# Data exploration from non-defaulting and non-defaulting customers

In [2]:
import pandas as pd

In [3]:
df = pd.read_csv('https://raw.githubusercontent.com/andre-marcos-perez/ebac-course-utils/develop/dataset/credito.csv', na_values='na')

In [4]:
df.head(n=10)

# Struct

In [9]:
df.shape #(total_rows,total_columns)

In [11]:
df[df['default'] == 0].shape #Compliant

In [12]:
df[df['default'] == 1].shape #Non-Compliant

In [13]:
qtd_total, _ = df.shape
qtd_adimplentes, _ = df[df['default'] == 0].shape
qtd_inadimplentes, _ = df[df['default'] == 1].shape

In [15]:
print(f"Compliant customers percentage {round(100 * qtd_adimplentes / qtd_total, 2)}%")
print(f"Non-compliant customers percentage {round(100 * qtd_inadimplentes / qtd_total, 2)}%")

In [16]:
df.head(n=5)

In [17]:
df.dtypes

In [18]:
df.select_dtypes('object').describe().transpose()

In [19]:
df.drop('id', axis=1).select_dtypes('number').describe().transpose()

# How to treat empty data ?

Can be Empty, Null or 'na' in this case

In [22]:
df.isna().any()

In [24]:
def stats_dados_faltantes(df: pd.DataFrame) -> None:

  stats_dados_faltantes = []
  for col in df.columns:
    if df[col].isna().any():
      qtd, _ = df[df[col].isna()].shape
      total, _ = df.shape
      dict_dados_faltantes = {col: {'quantidade': qtd, "porcentagem": round(100 * qtd/total, 2)}}
      stats_dados_faltantes.append(dict_dados_faltantes)

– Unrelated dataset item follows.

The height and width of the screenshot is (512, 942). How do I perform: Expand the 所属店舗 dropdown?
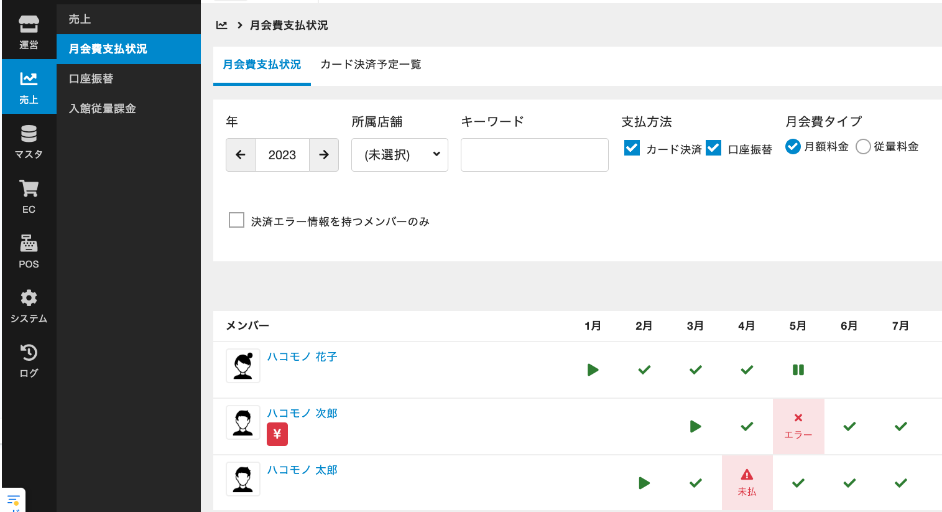coord(399,155)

  for stat in stats_dados_faltantes:
    print(stat)

In [25]:
stats_dados_faltantes(df=df)

In [26]:
stats_dados_faltantes(df=df[df['default'] == 0])

In [27]:
stats_dados_faltantes(df=df[df['default'] == 1])

# Replacing obj for float

In [28]:
df[['limite_credito', 'valor_transacoes_12m']].dtypes

In [29]:
df[['limite_credito', 'valor_transacoes_12m']].head(n=5)

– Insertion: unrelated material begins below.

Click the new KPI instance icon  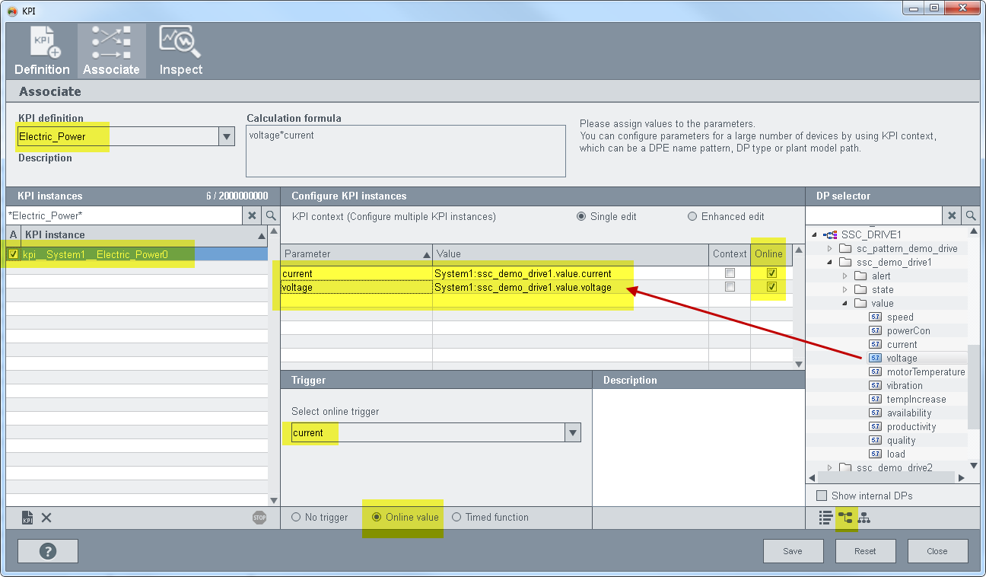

Replacing obj for float and testing with map method

In [30]:
fn = lambda valor: float(valor.replace(".", "").replace(",", "."))

valores_originais = ['12.691,51', '8.256,96', '3.418,56', '3.313,03', '4.716,22']
valores_limpos = list(map(fn, valores_originais))

print(valores_originais)
print(valores_limpos)

# Aplying

In [31]:
df['valor_transacoes_12m'] = df['valor_transacoes_12m'].apply(fn)
df['limite_credito'] = df['limite_credito'].apply(fn)

In [32]:
df.dtypes

In [33]:
df.select_dtypes('object').describe().transpose()

In [34]:
df.drop('id', axis=1).select_dtypes('number').describe().transpose()

Replacing missing data

In [36]:
df.dropna(inplace=True)

In [38]:
df.shape

we lost so many rows but, we've got more accurate data

In [39]:
df[df['default'] == 0].shape

In [40]:
df[df['default'] == 1].shape

In [42]:
qtd_total_novo, _ = df.shape
qtd_adimplentes_novo, _ = df[df['default'] == 0].shape
qtd_inadimplentes_novo, _ = df[df['default'] == 1].shape

In [46]:
print(f"Compliant customers percentage was {round(100 * qtd_adimplentes / qtd_total, 2)}%")
print(f"New Compliant customers percentage {round(100 * qtd_adimplentes_novo / qtd_total_novo, 2)}%")
print("")
print(f"Non-compliant customers percentage was {round(100 * qtd_inadimplentes / qtd_total, 2)}%")
print(f"New non-compliant customers percentage {round(100 * qtd_inadimplentes_novo / qtd_total_novo, 2)}%")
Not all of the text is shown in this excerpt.